____ Task material

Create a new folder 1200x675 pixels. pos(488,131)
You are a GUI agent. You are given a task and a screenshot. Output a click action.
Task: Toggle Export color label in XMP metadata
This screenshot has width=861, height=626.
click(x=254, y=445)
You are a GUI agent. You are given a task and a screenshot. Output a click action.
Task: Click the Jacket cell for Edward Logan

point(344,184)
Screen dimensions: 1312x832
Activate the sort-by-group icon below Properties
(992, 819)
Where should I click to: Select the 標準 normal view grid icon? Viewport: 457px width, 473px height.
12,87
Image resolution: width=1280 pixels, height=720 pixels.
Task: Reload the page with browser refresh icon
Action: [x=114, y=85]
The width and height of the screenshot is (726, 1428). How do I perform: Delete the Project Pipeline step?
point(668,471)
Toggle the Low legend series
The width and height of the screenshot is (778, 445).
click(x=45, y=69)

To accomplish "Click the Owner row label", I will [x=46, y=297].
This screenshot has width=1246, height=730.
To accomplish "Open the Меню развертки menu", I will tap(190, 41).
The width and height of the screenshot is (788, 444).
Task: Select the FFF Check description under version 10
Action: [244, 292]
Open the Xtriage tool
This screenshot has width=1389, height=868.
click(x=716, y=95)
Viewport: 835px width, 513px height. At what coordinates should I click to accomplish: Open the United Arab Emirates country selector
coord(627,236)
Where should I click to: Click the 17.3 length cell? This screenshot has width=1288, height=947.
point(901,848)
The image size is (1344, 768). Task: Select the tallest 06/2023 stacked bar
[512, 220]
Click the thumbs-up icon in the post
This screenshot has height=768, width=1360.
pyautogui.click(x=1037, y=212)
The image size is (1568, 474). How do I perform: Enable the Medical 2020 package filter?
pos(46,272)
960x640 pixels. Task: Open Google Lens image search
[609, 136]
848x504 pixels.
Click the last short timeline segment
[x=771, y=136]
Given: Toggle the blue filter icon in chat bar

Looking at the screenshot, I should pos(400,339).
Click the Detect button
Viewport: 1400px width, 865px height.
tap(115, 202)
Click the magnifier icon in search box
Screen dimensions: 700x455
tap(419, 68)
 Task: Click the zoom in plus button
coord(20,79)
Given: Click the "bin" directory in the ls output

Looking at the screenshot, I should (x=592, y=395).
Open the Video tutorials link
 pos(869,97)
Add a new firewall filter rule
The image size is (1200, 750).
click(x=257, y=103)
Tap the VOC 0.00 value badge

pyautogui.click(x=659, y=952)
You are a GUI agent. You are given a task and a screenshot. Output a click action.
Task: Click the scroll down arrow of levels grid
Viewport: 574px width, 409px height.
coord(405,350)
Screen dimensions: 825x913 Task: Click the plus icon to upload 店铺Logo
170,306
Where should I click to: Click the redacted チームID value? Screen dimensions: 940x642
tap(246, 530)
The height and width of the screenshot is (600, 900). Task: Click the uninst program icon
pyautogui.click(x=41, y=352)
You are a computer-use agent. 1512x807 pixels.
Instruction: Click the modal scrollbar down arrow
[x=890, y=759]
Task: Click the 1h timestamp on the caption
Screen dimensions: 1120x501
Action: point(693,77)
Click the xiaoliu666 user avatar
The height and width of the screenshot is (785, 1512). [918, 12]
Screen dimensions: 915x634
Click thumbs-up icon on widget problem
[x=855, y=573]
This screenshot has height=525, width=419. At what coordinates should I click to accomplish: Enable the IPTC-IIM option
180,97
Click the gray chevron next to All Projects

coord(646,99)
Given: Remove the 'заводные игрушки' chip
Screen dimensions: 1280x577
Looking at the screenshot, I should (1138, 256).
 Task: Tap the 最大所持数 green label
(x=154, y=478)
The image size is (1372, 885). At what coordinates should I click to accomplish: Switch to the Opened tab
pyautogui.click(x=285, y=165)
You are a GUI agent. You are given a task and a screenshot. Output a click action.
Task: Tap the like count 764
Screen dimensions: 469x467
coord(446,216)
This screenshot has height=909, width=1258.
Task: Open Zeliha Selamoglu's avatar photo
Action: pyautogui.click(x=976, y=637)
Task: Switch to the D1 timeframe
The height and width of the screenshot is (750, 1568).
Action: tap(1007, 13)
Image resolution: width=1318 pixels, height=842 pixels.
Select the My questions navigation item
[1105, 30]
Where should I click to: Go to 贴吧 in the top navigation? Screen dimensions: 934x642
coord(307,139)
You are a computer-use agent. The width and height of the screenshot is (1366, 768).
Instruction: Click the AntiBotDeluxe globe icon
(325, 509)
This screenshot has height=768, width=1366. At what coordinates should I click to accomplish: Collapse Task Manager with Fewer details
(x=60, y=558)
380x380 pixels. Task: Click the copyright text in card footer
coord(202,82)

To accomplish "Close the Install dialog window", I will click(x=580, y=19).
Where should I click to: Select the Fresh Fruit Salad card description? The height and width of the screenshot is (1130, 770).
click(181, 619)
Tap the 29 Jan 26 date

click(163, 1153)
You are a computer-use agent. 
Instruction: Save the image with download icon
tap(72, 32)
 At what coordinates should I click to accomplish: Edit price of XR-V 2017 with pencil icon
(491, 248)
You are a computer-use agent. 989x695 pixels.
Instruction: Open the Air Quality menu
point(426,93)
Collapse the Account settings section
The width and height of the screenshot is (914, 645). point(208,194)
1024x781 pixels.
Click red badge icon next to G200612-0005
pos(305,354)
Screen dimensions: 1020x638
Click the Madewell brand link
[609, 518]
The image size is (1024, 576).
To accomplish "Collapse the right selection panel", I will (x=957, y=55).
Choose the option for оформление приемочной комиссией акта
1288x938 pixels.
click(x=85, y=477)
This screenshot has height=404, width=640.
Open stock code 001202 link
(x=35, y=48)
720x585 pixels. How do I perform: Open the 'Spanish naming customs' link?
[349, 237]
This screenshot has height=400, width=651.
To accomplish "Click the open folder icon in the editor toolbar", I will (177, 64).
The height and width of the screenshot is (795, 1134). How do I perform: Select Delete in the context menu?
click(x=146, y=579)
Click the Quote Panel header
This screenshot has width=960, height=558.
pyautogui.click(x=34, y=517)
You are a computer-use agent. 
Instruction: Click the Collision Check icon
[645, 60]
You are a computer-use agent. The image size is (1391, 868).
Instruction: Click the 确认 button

________

_Task directions:_ Make an exact copy of the listing, including every line.

_Task output:_
Create a new folder 1200x675 pixels. pos(488,131)
You are a GUI agent. You are given a task and a screenshot. Output a click action.
Task: Toggle Export color label in XMP metadata
This screenshot has width=861, height=626.
click(x=254, y=445)
You are a GUI agent. You are given a task and a screenshot. Output a click action.
Task: Click the Jacket cell for Edward Logan

point(344,184)
Screen dimensions: 1312x832
Activate the sort-by-group icon below Properties
(992, 819)
Where should I click to: Select the 標準 normal view grid icon? Viewport: 457px width, 473px height.
12,87
Image resolution: width=1280 pixels, height=720 pixels.
Task: Reload the page with browser refresh icon
Action: [x=114, y=85]
The width and height of the screenshot is (726, 1428). How do I perform: Delete the Project Pipeline step?
point(668,471)
Toggle the Low legend series
The width and height of the screenshot is (778, 445).
click(x=45, y=69)

To accomplish "Click the Owner row label", I will [x=46, y=297].
This screenshot has width=1246, height=730.
To accomplish "Open the Меню развертки menu", I will tap(190, 41).
The width and height of the screenshot is (788, 444).
Task: Select the FFF Check description under version 10
Action: [244, 292]
Open the Xtriage tool
This screenshot has width=1389, height=868.
click(x=716, y=95)
Viewport: 835px width, 513px height. At what coordinates should I click to accomplish: Open the United Arab Emirates country selector
coord(627,236)
Where should I click to: Click the 17.3 length cell? This screenshot has width=1288, height=947.
point(901,848)
The image size is (1344, 768). Task: Select the tallest 06/2023 stacked bar
[512, 220]
Click the thumbs-up icon in the post
This screenshot has height=768, width=1360.
pyautogui.click(x=1037, y=212)
The image size is (1568, 474). How do I perform: Enable the Medical 2020 package filter?
pos(46,272)
960x640 pixels. Task: Open Google Lens image search
[609, 136]
848x504 pixels.
Click the last short timeline segment
[x=771, y=136]
Given: Toggle the blue filter icon in chat bar

Looking at the screenshot, I should pos(400,339).
Click the Detect button
Viewport: 1400px width, 865px height.
tap(115, 202)
Click the magnifier icon in search box
Screen dimensions: 700x455
tap(419, 68)
 Task: Click the zoom in plus button
coord(20,79)
Given: Click the "bin" directory in the ls output

Looking at the screenshot, I should (x=592, y=395).
Open the Video tutorials link
 pos(869,97)
Add a new firewall filter rule
The image size is (1200, 750).
click(x=257, y=103)
Tap the VOC 0.00 value badge

pyautogui.click(x=659, y=952)
You are a GUI agent. You are given a task and a screenshot. Output a click action.
Task: Click the scroll down arrow of levels grid
Viewport: 574px width, 409px height.
coord(405,350)
Screen dimensions: 825x913 Task: Click the plus icon to upload 店铺Logo
170,306
Where should I click to: Click the redacted チームID value? Screen dimensions: 940x642
tap(246, 530)
The height and width of the screenshot is (600, 900). Task: Click the uninst program icon
pyautogui.click(x=41, y=352)
You are a computer-use agent. 1512x807 pixels.
Instruction: Click the modal scrollbar down arrow
[x=890, y=759]
Task: Click the 1h timestamp on the caption
Screen dimensions: 1120x501
Action: point(693,77)
Click the xiaoliu666 user avatar
The height and width of the screenshot is (785, 1512). [918, 12]
Screen dimensions: 915x634
Click thumbs-up icon on widget problem
[x=855, y=573]
This screenshot has height=525, width=419. At what coordinates should I click to accomplish: Enable the IPTC-IIM option
180,97
Click the gray chevron next to All Projects

coord(646,99)
Given: Remove the 'заводные игрушки' chip
Screen dimensions: 1280x577
Looking at the screenshot, I should (1138, 256).
 Task: Tap the 最大所持数 green label
(x=154, y=478)
The image size is (1372, 885). At what coordinates should I click to accomplish: Switch to the Opened tab
pyautogui.click(x=285, y=165)
You are a GUI agent. You are given a task and a screenshot. Output a click action.
Task: Tap the like count 764
Screen dimensions: 469x467
coord(446,216)
This screenshot has height=909, width=1258.
Task: Open Zeliha Selamoglu's avatar photo
Action: pyautogui.click(x=976, y=637)
Task: Switch to the D1 timeframe
The height and width of the screenshot is (750, 1568).
Action: tap(1007, 13)
Image resolution: width=1318 pixels, height=842 pixels.
Select the My questions navigation item
[1105, 30]
Where should I click to: Go to 贴吧 in the top navigation? Screen dimensions: 934x642
coord(307,139)
You are a computer-use agent. The width and height of the screenshot is (1366, 768).
Instruction: Click the AntiBotDeluxe globe icon
(325, 509)
This screenshot has height=768, width=1366. At what coordinates should I click to accomplish: Collapse Task Manager with Fewer details
(x=60, y=558)
380x380 pixels. Task: Click the copyright text in card footer
coord(202,82)

To accomplish "Close the Install dialog window", I will click(x=580, y=19).
Where should I click to: Select the Fresh Fruit Salad card description? The height and width of the screenshot is (1130, 770).
click(181, 619)
Tap the 29 Jan 26 date

click(163, 1153)
You are a computer-use agent. 
Instruction: Save the image with download icon
tap(72, 32)
 At what coordinates should I click to accomplish: Edit price of XR-V 2017 with pencil icon
(491, 248)
You are a computer-use agent. 989x695 pixels.
Instruction: Open the Air Quality menu
point(426,93)
Collapse the Account settings section
The width and height of the screenshot is (914, 645). point(208,194)
1024x781 pixels.
Click red badge icon next to G200612-0005
pos(305,354)
Screen dimensions: 1020x638
Click the Madewell brand link
[609, 518]
The image size is (1024, 576).
To accomplish "Collapse the right selection panel", I will (x=957, y=55).
Choose the option for оформление приемочной комиссией акта
1288x938 pixels.
click(x=85, y=477)
This screenshot has height=404, width=640.
Open stock code 001202 link
(x=35, y=48)
720x585 pixels. How do I perform: Open the 'Spanish naming customs' link?
[349, 237]
This screenshot has height=400, width=651.
To accomplish "Click the open folder icon in the editor toolbar", I will (177, 64).
The height and width of the screenshot is (795, 1134). How do I perform: Select Delete in the context menu?
click(x=146, y=579)
Click the Quote Panel header
This screenshot has width=960, height=558.
pyautogui.click(x=34, y=517)
You are a computer-use agent. 
Instruction: Click the Collision Check icon
[645, 60]
You are a computer-use agent. The image size is (1391, 868).
Instruction: Click the 确认 button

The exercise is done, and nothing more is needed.